## [指示]
- 1) ホール開業の回想によると、ビルが竣工したのはいつか。
- 2) ホール開業の回想の続きを、最後の文の後から書いてください。

## [本文抜粋]
□ □ □

間もなく竣工と立ち上がり
私は52歳、妻は45歳二人だけでの奮闘だった。竣工後「今まで各々が別々に奮闘という状態は何回かあった。二人でのこんな奮闘は生涯二度とないだろう」と話していたが、その後20年実際問題としてなかった。今は私70歳であり、こんな事をしたら死んでしまうだろう。
- 音響装置や照明装置はビル建築の中に含まれている。私が電気屋という安心感からこちらは設計士とその配下の音響屋さんと照明屋さんにお任せしていた。お任せしていたと言うより、そこまで細かく知識を入れチェックしている余裕など全くなかったと言うことである。電気屋と言いながら、音響装置や照明装置に対する知識は素人範囲であり、知識皆無と言って良い状況だった。
- 竣工1年ほど前から気になっていたのはピアノである。お金もないので外国製の中古のピアノにしようとした。ある知り合いの楽器商に依頼し、妻と娘を見に行かせた。ところが、手を入れて綺麗に直し調整するとは言うものの、20年ほどの中古ですら新品の70%程の価格だという。見た感じも心配なレベルだという。それで直ちに中古の購入は中止し、個人資金を会社が借りて、新品を購入となった。ドイツ製だったが、丁度このとき超円高であり、随分と助かったものである。ピアノの移動器具も注文した。偶然だが楽器商経由でYYさんと言う若手演奏家にピアノの選定もお手伝いいただけた。
この時はじめて認識したのだが、妻は娘はピアノを弾くとは言うものの、楽器に対する知識はほとんどなく、本当に選定すると言う能力はなかったことである。考えてみれば当然のことなのだが、私はこんなことも知らなかった。
- ビル竣工は1993年10月である。ホールは11月に開業を目指していた。8月に入り、そろそろ準備を開始しなければ間に合わない時期になった。
- お貸しする時間はどのように設定しようか?
- 値段はどうしよう?
- 案内もつくらなければならない。
- 受付などのフォーム、予約管理表などなど考えられるものは皆準備しなければならなかった。
- ホール案内はある名簿に基づいて発送した。
とにかく、他の引越もあったので、忙しい3ヶ月だった。妻と必死になってパソコンで資料作成などをしていた。
他のホールは全然参考にしなかった。調べている暇もなかった。おおよその投資額から考えることにした。
- お貸しする時間は、時間単位のちょこまか利用はやめて午前・午後・夜間とすることにした。ちょこまか利用はこちらが振り回されてしまうからであるが、これを通せたのは小規模とは言えホールらしきホールと言えたからだろう。

□ □ □

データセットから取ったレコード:
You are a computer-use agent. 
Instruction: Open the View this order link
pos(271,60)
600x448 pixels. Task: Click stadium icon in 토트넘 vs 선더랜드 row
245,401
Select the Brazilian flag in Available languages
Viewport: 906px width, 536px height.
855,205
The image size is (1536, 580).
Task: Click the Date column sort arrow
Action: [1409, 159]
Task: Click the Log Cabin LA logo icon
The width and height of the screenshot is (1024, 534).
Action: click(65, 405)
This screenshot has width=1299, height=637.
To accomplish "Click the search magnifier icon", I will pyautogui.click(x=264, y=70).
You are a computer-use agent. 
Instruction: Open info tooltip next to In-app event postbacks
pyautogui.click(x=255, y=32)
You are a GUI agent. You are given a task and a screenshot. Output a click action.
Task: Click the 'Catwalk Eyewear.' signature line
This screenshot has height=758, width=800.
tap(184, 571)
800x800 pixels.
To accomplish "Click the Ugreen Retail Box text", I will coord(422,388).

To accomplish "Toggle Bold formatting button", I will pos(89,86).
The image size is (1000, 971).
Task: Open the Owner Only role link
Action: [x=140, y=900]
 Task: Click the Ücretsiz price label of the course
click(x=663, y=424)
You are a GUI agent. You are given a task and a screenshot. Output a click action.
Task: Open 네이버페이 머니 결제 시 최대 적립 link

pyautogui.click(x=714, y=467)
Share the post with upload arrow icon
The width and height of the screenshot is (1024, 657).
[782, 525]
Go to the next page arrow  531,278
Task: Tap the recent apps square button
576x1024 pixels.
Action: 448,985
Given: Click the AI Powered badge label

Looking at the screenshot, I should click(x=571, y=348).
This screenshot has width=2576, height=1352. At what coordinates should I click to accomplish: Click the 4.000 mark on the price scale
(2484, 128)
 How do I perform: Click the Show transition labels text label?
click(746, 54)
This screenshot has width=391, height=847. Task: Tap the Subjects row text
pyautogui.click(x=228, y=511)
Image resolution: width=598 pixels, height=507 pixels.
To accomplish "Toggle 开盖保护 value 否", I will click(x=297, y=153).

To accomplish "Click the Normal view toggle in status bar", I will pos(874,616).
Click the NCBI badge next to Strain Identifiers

□ □ □

## [解答]
- 1) 1993年10月。

- 2)
- 値段は、週の平日の利用が多少はある前提でシミュレーションして決めた。実際問題として平日利用はほとんどないことがわかったが、金利低下などで救われることになった。
- 予約方法だが最初から「優先」で決めていた。妻が過去からホールの抽選で苦労している。はずれた、また次、と言って計画が立たないからである。「計画的が早ければ計画的に借りられるホール」としたかったからである。計画性の高い人の方が、こちらも楽なはずである。
なので、オープン以降値段は基本的にはいじっていない。ちょっと変えた点は、夜間利用を少々お高くしたこと(夜遅くなりこちらも大変)、逆に当初は小物まで細かく料金をいただいていたが、こちらの手間などを考えほとんどの範囲を無料としたことなどである。行政の場合は、細々と請求するようだが、手間ばかりかかりメリッとなしのはずである。
- 建築会社から当方への引き渡し日になった。朝から、建物全体と各々の部屋とそこの設備、音楽ホールの設備などの説明を受けた。私は電気屋のはしくれだから、戦記設備・音響設備・照明設備など説明を受ければ概略は頭に入る。後は自分で勉強もできる。最初から無理だったのだが、この説明には妻や雇用者なども立ち会わせた。妻からは今でも「あの時は絶対わからない説明を受けて、必死になってノートをとり、記念品に残してある」と笑われている。ちょっと思えばわかることなのだが、私もそこまで気が回らなかった。
建物竣工などは滅多にないものだからもうないと思うのだが、こんな反省もある。そもそもこれだけのものを1日だけで説明を受けるなど所詮無理である。数日日程を用意し、今日は建物、今日はホール(特に音響設備や照明設備など)と別々に受けなければならなかったということである。こんな点では設計士も建築会社も随分とずさんなものである。複雑な建物などあまりないだろうから仕方がないとは思うのだが、一考を要する点である。
- ホール開業後、ある人の紹介で60歳の人を雇用することになった。この人の音楽関係の知識は相当なもので、非常に助けられた。この人が居なかったらと今思うとぞっとするくらいである。
- 私はホール開業で何かしなければならないとは思っていた。淡々と開業すればよいと思っていた。妻や設計士からやりましょうと言うことになり、ライブ系とクラシック系の二つの柿落としを実施することになった。ライブ系は設計士の方で手配してもらえたが、まあライブ系とは音響の設定などこんなところまでやるものか、そこまでやらなければならないものかなど、認識を高める一方で多くの疑問も湧いた。クラシック系は妻の友人のつてを頼りにして留学から帰ってきていた人にお願いした。こちらの方は妻の友人達が多数訪れてきて賑やかにしていただいた。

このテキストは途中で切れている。